Я узнал, что рано-рано утром Папа ушел искать работу. Мама была измотана поисками, праздником, хождениями, беспокойствами и готовкой. В то утро она вынесла к линии домов маленький столик с товарами, села за прилавок, усадив меня рядом с собой, и начала безнадежно раскладывать свои изделия на продажу. Пыль летела нам в лицо, и солнце было безжалостно к нашей плоти. Мы не продали ни одной вещицы.
Днем люди, у которых Папа занимал деньги на выпивку, пришли получить их обратно. Они грозили отобрать у Мамы ее вещицы. Они приставали к нам до самого вечера. Мама просила их подождать Папу, но они ничего не хотели слушать. Что больше всего раздражало Маму, так это тот факт, что кредиторами были люди из нашего поселения, которые были на празднике, пили вино за наш счет и блевали на наш подоконник. Самый горластый из них был ответственен за то, что сломал спинку стула и разбил два стакана. Нашим кредитором была, как потом выяснилось, и Мадам Кото, единственная, кто не начала сразу же требовать денег. Но остальные околачивались возле столика Мамы и портили все ее виды на бизнес.
К вечеру Мама раскашлялась. Ее глаза воспалились от пыли, и всякий раз, когда она вставала, то еле волочила ноги. Когда она пошла на двор, то качалась, словно пьяная, от своих коммерческих неудач и приставаний кредиторов. Она быстро вернулась, и я заметил, что ее глаза стали странными. Каждый раз, когда она уныло запевала свой мотивчик для привлечения равнодушных покупателей, ее глаза начинали плавать кругами в глазницах. Когда спустился вечер, переменились ветры и с заходом солнца пришел холодок, Мама стала дрожать за столиком и стучать зубами. Но она упрямо пыталась продать хоть что-то, вся сотрясаясь от дурного ветра: лицо натянутое, нос вспотевший, глаза слегка обезумевшие. Другие женщины поселения, заметив в ней перемены, посоветовали ей идти отдыхать, ко она не двинулась с места. Мы всё сидели с разложенным на столе товаром, в темноте и в пыли.
Когда, наконец, Мама сложила столик, вечерняя темнота углубилась, и ветер засвистел в высоких деревьях. Дрожа всем телом, тем не менее заставляя себя, с молчаливым упорством она постирала во дворе нашу одежду. Потом вымыла комнату, сварила котел свежей пищи, истолкла ямс для папиного обеда, и, изнемогая от усталости, легла в кровать. Но кредиторы и тут не оставили ее в покое. Они возобновили свои атаки, появившись у наших дверей, громким шепотом разговаривая о деньгах, которые мы им задолжали, увеличивая сумму с каждым новым разговором, стуча к нам в дверь. Когда терпение Мамы лопнуло, она на них закричала. Они громко поклялись ничего больше не давать в кредит и продолжали требовать деньги до самой ночи.
Мы стали беспокоиться за Папу.
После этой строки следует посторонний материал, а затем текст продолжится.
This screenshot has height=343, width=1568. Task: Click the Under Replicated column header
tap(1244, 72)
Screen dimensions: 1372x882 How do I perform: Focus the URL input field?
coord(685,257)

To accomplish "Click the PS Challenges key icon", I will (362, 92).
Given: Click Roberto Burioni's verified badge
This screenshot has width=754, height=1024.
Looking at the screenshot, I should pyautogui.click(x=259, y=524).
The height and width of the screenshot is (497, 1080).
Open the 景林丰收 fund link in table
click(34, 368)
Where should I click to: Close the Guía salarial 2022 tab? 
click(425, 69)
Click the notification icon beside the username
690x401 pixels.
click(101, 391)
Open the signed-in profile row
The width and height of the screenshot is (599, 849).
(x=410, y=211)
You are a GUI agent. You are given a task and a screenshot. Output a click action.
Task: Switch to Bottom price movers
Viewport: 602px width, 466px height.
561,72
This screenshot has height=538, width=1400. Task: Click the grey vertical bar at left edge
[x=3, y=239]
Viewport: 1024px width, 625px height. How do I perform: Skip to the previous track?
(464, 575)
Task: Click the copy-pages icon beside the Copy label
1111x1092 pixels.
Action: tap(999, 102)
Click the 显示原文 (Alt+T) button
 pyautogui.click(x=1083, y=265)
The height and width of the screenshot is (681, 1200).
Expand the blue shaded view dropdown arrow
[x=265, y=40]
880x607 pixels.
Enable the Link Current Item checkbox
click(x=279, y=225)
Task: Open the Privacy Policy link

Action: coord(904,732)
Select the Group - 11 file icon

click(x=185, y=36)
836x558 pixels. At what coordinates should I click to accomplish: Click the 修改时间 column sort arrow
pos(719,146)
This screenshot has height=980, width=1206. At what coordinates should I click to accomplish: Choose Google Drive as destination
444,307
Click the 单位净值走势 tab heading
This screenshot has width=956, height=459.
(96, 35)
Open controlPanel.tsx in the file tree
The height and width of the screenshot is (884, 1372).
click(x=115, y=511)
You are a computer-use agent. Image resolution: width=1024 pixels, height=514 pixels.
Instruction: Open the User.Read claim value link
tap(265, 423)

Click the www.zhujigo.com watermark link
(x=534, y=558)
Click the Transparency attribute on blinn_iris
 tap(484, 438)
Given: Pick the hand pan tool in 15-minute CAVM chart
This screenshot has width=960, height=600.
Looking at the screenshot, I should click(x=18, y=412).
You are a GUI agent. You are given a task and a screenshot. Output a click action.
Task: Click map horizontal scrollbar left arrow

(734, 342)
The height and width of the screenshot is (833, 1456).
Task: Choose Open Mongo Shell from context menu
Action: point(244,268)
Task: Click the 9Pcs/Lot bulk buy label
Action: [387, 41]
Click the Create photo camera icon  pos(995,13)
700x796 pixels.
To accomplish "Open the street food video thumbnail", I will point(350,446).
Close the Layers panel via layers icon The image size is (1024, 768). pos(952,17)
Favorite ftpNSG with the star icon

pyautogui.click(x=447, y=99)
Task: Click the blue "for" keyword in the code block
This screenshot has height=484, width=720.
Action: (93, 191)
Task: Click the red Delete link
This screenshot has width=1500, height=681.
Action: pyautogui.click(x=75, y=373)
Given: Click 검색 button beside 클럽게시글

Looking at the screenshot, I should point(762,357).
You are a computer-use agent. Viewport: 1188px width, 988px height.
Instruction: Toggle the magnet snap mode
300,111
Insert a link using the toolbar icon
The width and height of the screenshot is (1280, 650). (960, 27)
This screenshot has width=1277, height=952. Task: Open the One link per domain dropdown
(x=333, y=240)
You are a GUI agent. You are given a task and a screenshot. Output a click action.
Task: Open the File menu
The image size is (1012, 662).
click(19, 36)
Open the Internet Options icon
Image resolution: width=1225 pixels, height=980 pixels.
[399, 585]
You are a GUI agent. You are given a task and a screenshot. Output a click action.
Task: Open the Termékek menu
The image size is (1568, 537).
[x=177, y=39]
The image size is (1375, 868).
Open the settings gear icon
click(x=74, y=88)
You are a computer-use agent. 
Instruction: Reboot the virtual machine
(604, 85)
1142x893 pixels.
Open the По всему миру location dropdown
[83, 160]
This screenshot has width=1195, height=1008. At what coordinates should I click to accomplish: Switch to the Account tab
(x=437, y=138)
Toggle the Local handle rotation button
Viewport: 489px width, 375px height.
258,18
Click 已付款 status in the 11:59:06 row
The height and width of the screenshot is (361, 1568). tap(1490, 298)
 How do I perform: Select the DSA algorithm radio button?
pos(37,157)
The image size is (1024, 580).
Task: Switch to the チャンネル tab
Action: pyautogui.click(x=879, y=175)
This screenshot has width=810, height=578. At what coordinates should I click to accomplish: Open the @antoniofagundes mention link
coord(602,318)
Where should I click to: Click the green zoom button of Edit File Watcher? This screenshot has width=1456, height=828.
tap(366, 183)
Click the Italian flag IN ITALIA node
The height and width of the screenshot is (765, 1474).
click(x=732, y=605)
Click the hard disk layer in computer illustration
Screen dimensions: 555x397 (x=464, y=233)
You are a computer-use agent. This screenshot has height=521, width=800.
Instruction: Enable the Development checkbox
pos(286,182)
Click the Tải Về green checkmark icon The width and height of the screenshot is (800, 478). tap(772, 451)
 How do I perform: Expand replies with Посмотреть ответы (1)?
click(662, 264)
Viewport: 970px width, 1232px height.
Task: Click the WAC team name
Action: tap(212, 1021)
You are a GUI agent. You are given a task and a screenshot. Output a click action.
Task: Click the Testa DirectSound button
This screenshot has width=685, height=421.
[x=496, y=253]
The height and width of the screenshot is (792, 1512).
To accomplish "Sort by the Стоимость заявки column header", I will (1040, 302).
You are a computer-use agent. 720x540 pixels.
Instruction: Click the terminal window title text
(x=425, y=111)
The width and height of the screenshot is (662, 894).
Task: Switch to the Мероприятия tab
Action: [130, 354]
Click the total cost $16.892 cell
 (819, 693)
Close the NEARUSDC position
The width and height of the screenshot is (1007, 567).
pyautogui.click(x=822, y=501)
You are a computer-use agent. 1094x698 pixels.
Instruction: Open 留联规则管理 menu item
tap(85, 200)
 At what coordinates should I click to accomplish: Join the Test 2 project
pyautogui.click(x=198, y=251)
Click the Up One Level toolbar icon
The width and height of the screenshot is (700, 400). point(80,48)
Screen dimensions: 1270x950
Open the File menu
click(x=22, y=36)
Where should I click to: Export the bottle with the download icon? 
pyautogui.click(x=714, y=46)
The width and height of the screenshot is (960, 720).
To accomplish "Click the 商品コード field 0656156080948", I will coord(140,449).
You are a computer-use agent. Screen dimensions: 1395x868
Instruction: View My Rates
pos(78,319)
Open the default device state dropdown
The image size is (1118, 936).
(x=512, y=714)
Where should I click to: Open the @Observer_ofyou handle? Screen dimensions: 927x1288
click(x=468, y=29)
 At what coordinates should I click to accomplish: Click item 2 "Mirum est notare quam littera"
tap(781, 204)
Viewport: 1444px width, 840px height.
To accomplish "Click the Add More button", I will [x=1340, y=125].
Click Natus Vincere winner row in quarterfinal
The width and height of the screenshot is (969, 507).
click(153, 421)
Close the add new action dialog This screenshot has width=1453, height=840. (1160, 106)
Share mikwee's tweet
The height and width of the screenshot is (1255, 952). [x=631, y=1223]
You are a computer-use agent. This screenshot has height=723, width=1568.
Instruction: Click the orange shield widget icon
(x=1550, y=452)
На улице все темнело и темнело, ночные птички запели свои песни, а его все не было. Когда мы, наконец, устали от ожидания, Мама заснула на кровати, а я расположился на полу, Папа громким шагом вошел в комнату, принеся с собой тени ярости. Его алкогольное дыхание пахло его дурным настроением. Он зажег свечку, увидел Маму спящей и пришел в гнев.
– Я хожу по всему миру, ищу работу, чтобы прокормить нас, а ты спишь? Гнусная женщина, вот ты кто!
Папа весь кипел и выкрикивал оскорбления в течение получаса, никого не слушая и ни на что не глядя. Мама встала с кровати и, отчаянно дрожа, пошла на кухню.
– Маме нехорошо! – сказал я.
– Ничего с ней не случилось, она просто гнусная, вот и все.
– Ей нехорошо, – повторил я.
Но он меня не слушал. Мама пришла с подносом еды. Как она ни пыталась унять дрожь, тарелки подпрыгивали на подносе в ее руках, но Папа в своей ярости на нее и глаз не поднимал. С великим аппетитом он шумно поел. Он не пригласил меня поесть с ним, как делал это обычно, и даже не предложил ни куска рыбы. После того как он доел последний маленький кусочек, он немного успокоился и рассказал нам, как обошел весь город под жгучими лучами солнца, ища работу и не найдя ничего. Во время короткой паузы Мама рассказала ему о кредиторах, и Папа нашел новую отдушину для своей ярости. Он грозился исколошматить их до полусмерти за то, что они приставали к Маме. Он сказал, что разбросает их зубы по всему лесу, что изобьет их так, что в одночасье они превратятся в дряхлых стариков.
– Я скормлю их мозги встречному ветру! – прокричал он.